[Begin]
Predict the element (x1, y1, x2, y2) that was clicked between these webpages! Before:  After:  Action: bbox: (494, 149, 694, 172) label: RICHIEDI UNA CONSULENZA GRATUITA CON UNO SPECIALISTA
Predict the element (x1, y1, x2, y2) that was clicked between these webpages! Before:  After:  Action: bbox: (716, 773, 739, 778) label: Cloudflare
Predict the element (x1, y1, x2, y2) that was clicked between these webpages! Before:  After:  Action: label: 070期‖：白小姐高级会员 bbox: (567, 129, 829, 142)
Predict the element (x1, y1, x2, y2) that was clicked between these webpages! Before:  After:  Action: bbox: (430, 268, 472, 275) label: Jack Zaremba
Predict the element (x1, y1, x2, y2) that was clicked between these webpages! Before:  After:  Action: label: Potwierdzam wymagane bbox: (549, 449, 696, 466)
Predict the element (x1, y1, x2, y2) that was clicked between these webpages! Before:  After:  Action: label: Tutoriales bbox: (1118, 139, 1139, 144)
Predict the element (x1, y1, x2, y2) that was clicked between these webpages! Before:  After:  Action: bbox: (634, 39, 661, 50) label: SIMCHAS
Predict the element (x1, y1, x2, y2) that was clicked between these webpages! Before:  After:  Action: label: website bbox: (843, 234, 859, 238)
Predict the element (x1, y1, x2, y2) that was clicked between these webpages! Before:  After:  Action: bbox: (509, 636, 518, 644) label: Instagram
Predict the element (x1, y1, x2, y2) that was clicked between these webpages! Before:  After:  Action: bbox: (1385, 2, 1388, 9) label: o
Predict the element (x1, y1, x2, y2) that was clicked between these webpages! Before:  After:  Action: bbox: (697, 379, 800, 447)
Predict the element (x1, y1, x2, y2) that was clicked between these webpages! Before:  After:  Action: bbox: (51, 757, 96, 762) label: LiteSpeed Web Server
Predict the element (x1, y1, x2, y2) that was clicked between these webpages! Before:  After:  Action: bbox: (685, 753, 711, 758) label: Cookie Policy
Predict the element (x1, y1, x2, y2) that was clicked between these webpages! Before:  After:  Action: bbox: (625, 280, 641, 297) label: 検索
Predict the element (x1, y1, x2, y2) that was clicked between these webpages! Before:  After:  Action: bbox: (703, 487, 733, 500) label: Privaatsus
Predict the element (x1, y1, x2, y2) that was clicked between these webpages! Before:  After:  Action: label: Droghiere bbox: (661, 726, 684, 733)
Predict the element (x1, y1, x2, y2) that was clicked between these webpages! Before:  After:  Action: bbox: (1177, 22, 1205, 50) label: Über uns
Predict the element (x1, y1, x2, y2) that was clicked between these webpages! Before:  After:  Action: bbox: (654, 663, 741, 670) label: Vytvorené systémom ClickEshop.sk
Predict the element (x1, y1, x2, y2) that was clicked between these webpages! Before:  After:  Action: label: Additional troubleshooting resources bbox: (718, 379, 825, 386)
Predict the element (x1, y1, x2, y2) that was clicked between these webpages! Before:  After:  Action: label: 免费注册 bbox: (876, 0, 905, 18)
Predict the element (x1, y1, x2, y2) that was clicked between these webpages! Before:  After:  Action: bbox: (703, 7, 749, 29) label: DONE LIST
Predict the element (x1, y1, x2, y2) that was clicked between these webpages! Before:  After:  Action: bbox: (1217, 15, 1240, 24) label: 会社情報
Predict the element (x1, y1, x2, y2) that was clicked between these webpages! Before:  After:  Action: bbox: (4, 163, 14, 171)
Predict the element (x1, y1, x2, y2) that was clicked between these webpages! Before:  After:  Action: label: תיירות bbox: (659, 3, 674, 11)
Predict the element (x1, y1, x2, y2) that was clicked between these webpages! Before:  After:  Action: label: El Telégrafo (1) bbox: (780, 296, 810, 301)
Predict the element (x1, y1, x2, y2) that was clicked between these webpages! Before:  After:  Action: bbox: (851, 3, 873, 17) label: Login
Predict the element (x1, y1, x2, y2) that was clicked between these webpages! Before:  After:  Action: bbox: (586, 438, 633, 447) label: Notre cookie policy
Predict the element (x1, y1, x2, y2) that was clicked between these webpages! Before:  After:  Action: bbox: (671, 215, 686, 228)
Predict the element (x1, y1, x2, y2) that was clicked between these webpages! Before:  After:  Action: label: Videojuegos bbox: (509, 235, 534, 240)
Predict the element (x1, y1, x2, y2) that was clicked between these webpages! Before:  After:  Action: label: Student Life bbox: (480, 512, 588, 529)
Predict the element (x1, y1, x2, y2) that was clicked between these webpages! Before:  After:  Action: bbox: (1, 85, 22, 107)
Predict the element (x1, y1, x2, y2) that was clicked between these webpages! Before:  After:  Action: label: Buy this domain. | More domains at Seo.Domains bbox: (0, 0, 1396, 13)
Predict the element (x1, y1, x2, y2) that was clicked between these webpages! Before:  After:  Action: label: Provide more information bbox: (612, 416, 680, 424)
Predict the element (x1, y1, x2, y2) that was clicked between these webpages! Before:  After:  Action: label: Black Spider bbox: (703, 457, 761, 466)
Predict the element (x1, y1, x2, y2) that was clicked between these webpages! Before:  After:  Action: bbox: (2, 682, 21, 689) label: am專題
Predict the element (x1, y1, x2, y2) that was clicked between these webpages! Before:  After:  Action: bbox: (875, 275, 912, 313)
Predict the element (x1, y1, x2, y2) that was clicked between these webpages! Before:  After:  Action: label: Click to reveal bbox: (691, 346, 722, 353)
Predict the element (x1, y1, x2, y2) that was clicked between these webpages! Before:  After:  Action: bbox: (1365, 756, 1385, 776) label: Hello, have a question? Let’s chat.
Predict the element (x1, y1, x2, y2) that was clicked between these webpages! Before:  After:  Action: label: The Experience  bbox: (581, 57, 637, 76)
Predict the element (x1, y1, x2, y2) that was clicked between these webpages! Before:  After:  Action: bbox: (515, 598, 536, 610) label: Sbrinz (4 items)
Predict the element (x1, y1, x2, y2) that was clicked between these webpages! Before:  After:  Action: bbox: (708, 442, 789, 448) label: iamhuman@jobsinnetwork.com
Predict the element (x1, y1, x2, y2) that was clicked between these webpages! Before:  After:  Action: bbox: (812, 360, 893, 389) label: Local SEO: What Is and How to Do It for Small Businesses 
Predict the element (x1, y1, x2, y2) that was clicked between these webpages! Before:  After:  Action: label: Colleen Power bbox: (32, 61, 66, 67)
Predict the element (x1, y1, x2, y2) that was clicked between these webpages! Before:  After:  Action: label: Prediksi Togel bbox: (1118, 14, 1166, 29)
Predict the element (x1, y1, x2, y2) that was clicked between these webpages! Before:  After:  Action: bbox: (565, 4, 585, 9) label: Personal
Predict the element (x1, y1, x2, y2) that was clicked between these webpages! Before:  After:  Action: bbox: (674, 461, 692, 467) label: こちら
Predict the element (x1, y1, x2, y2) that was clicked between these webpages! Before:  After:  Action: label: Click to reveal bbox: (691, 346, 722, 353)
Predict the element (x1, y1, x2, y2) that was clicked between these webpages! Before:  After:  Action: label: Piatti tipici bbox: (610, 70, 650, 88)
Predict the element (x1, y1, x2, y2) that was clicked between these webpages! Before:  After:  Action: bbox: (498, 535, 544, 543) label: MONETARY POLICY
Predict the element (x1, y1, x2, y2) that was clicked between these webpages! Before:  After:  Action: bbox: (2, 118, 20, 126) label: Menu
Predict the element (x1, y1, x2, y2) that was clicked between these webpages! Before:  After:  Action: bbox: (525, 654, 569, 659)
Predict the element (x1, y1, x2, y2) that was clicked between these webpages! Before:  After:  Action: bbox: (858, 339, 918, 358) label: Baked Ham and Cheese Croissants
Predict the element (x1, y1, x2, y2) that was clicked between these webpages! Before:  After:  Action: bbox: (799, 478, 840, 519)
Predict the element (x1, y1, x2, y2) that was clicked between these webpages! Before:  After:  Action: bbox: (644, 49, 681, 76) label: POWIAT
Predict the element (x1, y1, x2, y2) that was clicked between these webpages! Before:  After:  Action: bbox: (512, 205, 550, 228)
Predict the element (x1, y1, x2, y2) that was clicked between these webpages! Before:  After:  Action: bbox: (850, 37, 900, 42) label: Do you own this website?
[End]
§ **Direction**
Convert the lines above, from the line containing "448) label: iamhuman@jobsinnetwork.com" to the line containing "for Small Businesses", into a numbered list, omitting any blank lines.

§ **Finished exercise**
1. Predict the element (x1, y1, x2, y2) that was clicked between these webpages! Before:  After:  Action: bbox: (708, 442, 789, 448) label: iamhuman@jobsinnetwork.com
2. Predict the element (x1, y1, x2, y2) that was clicked between these webpages! Before:  After:  Action: bbox: (812, 360, 893, 389) label: Local SEO: What Is and How to Do It for Small Businesses 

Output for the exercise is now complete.